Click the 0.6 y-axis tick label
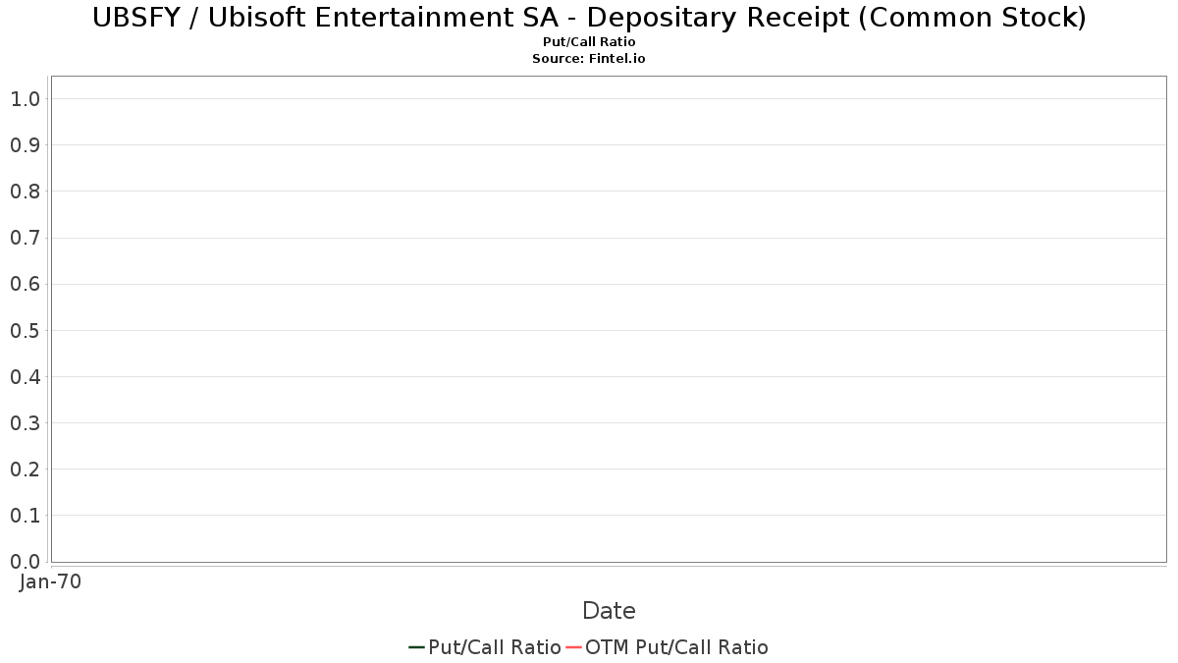 point(25,285)
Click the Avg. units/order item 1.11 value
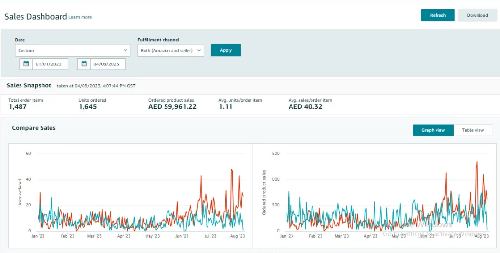 click(x=226, y=107)
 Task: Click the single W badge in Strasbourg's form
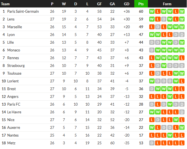[x=164, y=66]
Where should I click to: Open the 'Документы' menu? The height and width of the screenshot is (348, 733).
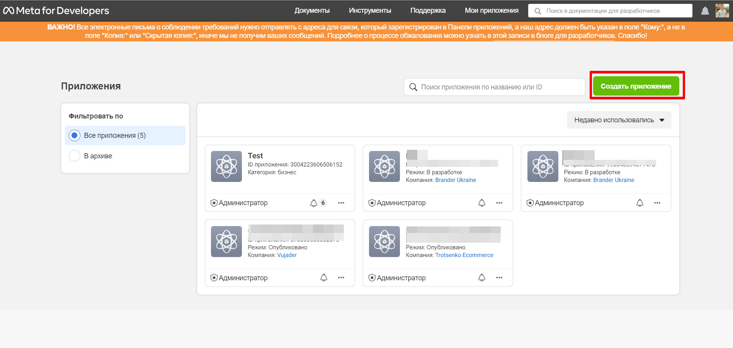(312, 10)
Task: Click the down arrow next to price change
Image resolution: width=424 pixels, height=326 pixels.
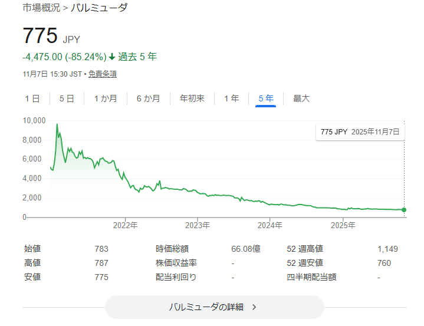Action: 112,57
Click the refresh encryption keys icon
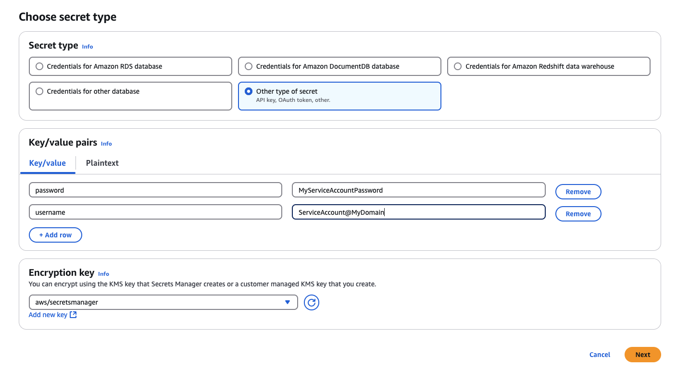 coord(312,303)
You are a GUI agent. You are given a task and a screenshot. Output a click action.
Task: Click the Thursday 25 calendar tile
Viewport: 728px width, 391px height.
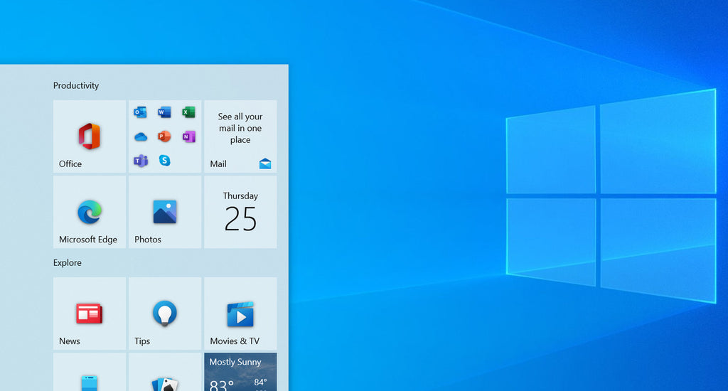240,212
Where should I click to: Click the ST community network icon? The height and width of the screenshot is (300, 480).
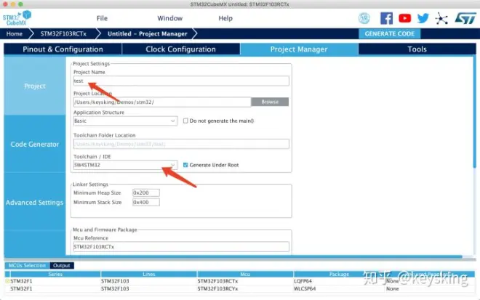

━━━

* Your task
Give back the records exactly, minus any pictures.

* Answer section
Click the 0.6 y-axis tick label
 point(25,285)
Click the Avg. units/order item 1.11 value
 click(x=226, y=107)
 Task: Click the single W badge in Strasbourg's form
[x=164, y=66]
Where should I click to: Open the 'Документы' menu? The height and width of the screenshot is (348, 733).
(312, 10)
Task: Click the down arrow next to price change
Image resolution: width=424 pixels, height=326 pixels.
Action: 112,57
Click the refresh encryption keys icon
 coord(312,303)
You are a GUI agent. You are given a task and a screenshot. Output a click action.
Task: Click the Thursday 25 calendar tile
Viewport: 728px width, 391px height.
240,212
Where should I click to: Click the ST community network icon? The height and width of the screenshot is (300, 480).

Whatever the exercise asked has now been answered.